Der Motor wird angelassen. Er klingt erstaunlich leise und ruhig.


Mit 75 bis 80 PS durch die Gegend tuckern

„Je nachdem, ob man einen Berg hoch oder runter fährt, hat der Wagen 75 bis 80 PS und er fährt ungefähr 105 Stundenkilometer“, schmunzelt Brosk. Aber es sei auch nicht das Ziel, schnell zu fahren, sondern über die Straße zu tuckern und sich alles in Ruhe anzusehen, meinte er.


Hier das gute Stück noch einmal im alten Zustand. (Das Foto stellte uns Werner Schollenberger zur Verfügung.)


Wer mehr über Oldtimer und den Röhr erfahren will, sollte ab nächsten Donnerstag (5.4.2012) ab 19:50 Uhr eine Fernsehsendung des MDR anschauen, erzählt Brosk. Der MDR zeige eine vierteilige Sendung, in der neben Oldtimern auch die Firma Zinke vorgestellt würde. In diesem Zusammenhang wird auch der restaurierte Röhr aus Ober-Ramstadt präsentiert.


Robert Mann (links) und Alexander Neubert von InpUT schauen nach, ob alles da ist.


Nach dem Ausflug über den Rathausplatz ging es weiter zur Firma InpUT. Dort bewirtete auch der Vorsitzende des Gewerbevereins, Alexander Neubert, die Gäste in seinem Geschäft. 450 Frühstücker gab es insgesamt – verteilt auf alle teilnehmenden Geschäfte – freute Neubert sich über den guten Zuspruch.

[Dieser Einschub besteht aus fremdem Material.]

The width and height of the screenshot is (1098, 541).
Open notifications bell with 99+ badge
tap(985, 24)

In diesem Jahr war die Frühstücksaktion übrigens genau eine Woche früher (bisher war sie am Ostersamstag). Wie kam der vorgezogene Termin bei den Frühstücksgästen an? Neubert machte eine Blitzumfrage unter seinen Gästen. „Das ist mir gar nicht aufgefallen“, lachte eine Frühstückerin. „Das ist schön so“, meinte ein anderer Gast. Auf jeden Fall hat es allen geschmeckt.